- Try it:
Count the lines in the data below holding the string "name" and write the total by itself.

____ Supplied material

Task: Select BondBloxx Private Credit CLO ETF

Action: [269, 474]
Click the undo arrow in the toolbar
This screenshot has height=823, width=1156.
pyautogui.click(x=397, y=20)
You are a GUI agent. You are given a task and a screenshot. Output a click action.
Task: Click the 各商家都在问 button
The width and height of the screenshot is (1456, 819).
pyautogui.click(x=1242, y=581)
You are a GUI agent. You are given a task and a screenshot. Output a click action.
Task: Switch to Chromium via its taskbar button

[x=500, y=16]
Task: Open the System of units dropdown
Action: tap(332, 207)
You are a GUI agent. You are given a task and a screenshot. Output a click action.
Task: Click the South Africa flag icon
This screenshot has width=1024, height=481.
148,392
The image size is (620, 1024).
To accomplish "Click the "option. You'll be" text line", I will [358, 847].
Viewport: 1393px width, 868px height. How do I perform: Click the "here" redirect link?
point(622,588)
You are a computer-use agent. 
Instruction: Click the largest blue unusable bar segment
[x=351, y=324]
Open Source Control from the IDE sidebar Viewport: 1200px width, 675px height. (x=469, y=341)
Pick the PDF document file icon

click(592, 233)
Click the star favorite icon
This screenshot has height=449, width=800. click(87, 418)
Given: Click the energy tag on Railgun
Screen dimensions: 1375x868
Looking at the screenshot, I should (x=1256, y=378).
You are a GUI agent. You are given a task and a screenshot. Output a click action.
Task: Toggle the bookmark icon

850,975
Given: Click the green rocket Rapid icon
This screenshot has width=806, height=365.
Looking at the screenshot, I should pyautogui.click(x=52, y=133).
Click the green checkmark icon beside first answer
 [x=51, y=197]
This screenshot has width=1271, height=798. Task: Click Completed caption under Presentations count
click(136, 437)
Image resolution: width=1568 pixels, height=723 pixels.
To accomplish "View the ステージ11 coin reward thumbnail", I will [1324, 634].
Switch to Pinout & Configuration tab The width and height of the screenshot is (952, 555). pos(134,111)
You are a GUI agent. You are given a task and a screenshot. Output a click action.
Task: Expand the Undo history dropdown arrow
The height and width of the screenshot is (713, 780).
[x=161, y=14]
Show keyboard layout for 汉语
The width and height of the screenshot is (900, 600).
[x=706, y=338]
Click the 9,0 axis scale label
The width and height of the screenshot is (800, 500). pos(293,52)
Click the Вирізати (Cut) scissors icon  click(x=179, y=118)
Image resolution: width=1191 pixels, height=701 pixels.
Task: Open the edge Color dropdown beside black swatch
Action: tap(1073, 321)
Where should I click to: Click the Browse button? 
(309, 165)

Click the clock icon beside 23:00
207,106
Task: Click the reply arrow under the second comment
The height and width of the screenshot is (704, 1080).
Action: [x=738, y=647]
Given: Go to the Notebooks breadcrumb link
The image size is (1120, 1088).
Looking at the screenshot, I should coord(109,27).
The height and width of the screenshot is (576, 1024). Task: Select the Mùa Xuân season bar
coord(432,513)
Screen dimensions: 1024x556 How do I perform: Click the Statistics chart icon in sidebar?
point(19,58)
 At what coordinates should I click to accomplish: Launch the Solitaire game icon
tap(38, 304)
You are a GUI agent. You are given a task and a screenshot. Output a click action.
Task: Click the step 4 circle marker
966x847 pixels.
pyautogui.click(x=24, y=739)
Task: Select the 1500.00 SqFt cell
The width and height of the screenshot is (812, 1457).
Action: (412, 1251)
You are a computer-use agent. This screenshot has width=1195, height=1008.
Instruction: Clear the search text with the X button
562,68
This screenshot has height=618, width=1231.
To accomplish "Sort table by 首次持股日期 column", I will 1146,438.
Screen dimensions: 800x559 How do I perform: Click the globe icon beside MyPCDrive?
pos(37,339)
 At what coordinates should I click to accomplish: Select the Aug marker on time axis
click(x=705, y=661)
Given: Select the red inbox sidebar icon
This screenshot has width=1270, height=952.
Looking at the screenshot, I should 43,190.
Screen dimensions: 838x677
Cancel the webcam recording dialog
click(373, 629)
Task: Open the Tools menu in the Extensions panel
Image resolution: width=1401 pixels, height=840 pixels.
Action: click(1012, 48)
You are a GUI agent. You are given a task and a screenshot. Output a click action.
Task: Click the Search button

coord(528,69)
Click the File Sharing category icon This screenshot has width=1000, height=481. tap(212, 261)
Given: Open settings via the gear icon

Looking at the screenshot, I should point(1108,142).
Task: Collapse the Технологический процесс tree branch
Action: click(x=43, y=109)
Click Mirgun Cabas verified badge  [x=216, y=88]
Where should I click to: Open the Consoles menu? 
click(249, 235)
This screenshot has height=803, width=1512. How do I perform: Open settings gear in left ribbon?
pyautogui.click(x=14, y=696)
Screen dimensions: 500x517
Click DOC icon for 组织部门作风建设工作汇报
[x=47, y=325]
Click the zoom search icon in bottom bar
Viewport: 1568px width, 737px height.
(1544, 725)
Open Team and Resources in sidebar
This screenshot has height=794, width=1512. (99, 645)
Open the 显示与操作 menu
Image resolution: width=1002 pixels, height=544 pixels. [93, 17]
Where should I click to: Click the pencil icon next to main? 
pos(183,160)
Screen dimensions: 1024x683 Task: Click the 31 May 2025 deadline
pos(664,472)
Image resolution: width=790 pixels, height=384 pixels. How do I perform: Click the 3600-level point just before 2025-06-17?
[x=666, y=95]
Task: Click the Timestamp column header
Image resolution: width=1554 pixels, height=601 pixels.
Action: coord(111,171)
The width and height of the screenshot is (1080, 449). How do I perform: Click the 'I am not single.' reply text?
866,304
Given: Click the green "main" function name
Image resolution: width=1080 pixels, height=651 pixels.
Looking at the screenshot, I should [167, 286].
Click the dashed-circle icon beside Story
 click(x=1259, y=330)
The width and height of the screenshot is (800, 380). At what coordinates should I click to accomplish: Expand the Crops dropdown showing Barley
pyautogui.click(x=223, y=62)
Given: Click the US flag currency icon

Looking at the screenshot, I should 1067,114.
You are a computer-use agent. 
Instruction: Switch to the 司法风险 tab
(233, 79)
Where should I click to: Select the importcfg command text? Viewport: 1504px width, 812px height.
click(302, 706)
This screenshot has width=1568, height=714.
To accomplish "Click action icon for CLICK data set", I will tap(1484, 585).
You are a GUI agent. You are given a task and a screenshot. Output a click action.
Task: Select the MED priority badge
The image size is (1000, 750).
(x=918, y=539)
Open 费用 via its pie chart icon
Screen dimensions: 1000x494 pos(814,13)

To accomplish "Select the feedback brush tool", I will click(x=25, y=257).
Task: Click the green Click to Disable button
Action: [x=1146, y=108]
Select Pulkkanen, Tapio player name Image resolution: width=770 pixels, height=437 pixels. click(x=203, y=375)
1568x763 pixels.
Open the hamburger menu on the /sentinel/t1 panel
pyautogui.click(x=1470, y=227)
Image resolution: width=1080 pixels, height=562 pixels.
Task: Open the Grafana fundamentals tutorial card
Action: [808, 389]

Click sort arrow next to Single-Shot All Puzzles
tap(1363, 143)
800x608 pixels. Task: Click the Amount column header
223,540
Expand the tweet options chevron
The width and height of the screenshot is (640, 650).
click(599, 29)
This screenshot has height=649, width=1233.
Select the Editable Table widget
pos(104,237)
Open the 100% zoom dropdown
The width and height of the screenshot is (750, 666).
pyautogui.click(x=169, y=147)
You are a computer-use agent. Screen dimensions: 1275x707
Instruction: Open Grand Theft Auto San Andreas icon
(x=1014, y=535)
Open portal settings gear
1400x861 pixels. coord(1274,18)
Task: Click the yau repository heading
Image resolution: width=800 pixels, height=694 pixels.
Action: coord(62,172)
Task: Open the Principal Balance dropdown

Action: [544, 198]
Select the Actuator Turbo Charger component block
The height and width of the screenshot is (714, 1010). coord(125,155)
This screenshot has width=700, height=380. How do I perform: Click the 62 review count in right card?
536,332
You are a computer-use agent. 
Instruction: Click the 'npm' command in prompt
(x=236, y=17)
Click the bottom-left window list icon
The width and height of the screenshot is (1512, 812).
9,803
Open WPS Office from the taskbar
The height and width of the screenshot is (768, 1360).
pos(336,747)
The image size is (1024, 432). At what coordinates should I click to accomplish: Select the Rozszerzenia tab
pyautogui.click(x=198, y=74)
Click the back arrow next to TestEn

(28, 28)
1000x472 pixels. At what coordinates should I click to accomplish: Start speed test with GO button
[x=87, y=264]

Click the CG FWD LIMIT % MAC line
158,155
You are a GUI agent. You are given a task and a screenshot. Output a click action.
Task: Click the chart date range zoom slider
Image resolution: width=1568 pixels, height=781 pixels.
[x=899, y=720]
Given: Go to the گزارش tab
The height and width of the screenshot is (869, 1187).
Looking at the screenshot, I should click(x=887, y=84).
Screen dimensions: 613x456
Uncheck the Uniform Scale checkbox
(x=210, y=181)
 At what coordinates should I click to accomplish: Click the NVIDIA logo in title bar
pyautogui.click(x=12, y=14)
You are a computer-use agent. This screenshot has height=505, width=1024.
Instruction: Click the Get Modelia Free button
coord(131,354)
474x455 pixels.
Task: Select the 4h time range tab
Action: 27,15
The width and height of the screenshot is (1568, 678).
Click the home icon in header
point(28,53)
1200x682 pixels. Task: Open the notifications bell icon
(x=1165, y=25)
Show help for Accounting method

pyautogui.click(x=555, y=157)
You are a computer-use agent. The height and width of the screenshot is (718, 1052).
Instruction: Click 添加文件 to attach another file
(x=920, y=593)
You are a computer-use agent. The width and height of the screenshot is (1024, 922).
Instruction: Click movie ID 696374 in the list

________

- Task solution:
2